Putin Prepares for Visit To Brazil
President Putin will visit Brazil before attending the Asia Pacific Cooperation Forum (APEC) meeting in Chile in mid-November, Russian Prime Minister Mikhail Fradkov announced, following a meeting of the Russian-Brazilian High-Level Cooperation Committee, in Moscow on Oct. 11-12. It will be the first such visit by a Russian head of state. Brazilian Vice President Jose Alencar headed the Brazilian side of the Cooperation Committee meeting.

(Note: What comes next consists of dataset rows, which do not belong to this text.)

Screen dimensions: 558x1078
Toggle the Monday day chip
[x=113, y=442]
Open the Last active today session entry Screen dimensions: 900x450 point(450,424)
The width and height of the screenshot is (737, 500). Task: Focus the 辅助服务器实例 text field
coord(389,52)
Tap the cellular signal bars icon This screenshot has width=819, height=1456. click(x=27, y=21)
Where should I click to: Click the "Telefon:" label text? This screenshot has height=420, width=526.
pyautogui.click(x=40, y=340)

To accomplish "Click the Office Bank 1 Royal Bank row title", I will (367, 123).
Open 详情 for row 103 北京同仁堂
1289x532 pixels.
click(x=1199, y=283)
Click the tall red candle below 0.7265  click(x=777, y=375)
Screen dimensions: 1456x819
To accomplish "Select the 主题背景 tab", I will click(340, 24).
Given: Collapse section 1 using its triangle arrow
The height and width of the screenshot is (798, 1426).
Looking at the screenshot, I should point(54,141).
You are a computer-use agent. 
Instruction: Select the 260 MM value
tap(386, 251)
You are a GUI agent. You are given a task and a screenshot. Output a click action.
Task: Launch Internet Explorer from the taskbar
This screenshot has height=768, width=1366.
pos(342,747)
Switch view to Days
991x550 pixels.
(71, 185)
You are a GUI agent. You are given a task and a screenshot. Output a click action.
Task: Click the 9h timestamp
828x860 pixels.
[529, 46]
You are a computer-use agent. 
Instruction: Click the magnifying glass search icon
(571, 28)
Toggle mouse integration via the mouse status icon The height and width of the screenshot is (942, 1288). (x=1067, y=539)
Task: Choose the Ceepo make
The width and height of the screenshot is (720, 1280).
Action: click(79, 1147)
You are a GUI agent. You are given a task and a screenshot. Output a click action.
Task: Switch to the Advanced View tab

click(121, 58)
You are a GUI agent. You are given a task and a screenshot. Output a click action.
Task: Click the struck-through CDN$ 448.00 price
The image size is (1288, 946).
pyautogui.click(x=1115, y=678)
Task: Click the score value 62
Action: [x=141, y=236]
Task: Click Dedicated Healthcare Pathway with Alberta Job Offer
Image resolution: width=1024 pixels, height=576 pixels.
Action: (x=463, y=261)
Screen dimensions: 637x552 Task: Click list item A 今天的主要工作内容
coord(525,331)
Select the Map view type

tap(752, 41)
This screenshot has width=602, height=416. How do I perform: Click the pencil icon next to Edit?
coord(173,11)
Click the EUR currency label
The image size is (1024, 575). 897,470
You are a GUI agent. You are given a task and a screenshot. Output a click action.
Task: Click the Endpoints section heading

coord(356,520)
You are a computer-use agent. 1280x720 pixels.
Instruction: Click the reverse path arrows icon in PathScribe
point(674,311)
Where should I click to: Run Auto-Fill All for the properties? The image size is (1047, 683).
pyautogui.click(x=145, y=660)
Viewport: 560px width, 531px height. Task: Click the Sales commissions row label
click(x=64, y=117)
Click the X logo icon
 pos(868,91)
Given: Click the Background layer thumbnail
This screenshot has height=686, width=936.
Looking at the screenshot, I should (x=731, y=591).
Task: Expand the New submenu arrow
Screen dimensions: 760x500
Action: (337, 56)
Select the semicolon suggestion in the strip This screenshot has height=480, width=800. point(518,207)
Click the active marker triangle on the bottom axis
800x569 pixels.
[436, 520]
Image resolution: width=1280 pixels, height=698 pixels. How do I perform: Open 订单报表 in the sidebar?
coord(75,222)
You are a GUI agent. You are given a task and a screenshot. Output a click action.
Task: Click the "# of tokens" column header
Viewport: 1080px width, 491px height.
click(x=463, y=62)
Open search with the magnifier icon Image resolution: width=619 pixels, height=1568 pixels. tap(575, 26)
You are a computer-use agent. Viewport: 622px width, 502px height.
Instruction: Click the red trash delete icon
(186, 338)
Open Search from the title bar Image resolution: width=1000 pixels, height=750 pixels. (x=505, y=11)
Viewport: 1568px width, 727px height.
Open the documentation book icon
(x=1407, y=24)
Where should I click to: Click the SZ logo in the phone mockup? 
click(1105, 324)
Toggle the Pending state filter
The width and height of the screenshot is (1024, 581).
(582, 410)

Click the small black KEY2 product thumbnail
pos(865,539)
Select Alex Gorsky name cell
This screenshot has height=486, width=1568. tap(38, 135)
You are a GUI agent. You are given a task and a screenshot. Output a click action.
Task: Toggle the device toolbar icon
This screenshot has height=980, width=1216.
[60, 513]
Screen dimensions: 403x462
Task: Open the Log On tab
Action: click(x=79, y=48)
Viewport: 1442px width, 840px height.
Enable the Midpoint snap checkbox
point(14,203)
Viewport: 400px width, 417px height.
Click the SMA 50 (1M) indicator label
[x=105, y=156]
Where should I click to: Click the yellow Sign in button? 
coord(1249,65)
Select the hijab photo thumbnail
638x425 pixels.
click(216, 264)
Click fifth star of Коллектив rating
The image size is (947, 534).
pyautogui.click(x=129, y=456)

Alencar and Fradkov emphasized that Brazil and Russia must capitalize on their good relations, to move beyond trade matters. Russia and Brazil "have a right to aspire to forming a technological alliance ... including [in] the military-technical area," and should implement "long-term programs in the high-tech sector," Fradkov told the committee on Oct. 12. Alencar cited space exploration, the peaceful use of nuclear energy, civil aviation, shipbuilding, and energy as the among the most promising areas for cooperation. While in Moscow, Alencar toured the Sukhoi aircraft design and engineering plant, before proceeding onto St. Petersburg, where he addressed 100 businessmen from both countries at that city's Chamber of Trade and Industry. He reported that Brazil was interested in the creation of joint companies with Russia for the production of electrical turbines, extraction equipment for oil and gas, and aircraft construction. Brazilian Foreign Ministry sources report that Brazilian state oil company Petrobras is trying to interest Russian companies in bidding for oil exploitation rights in Brazil.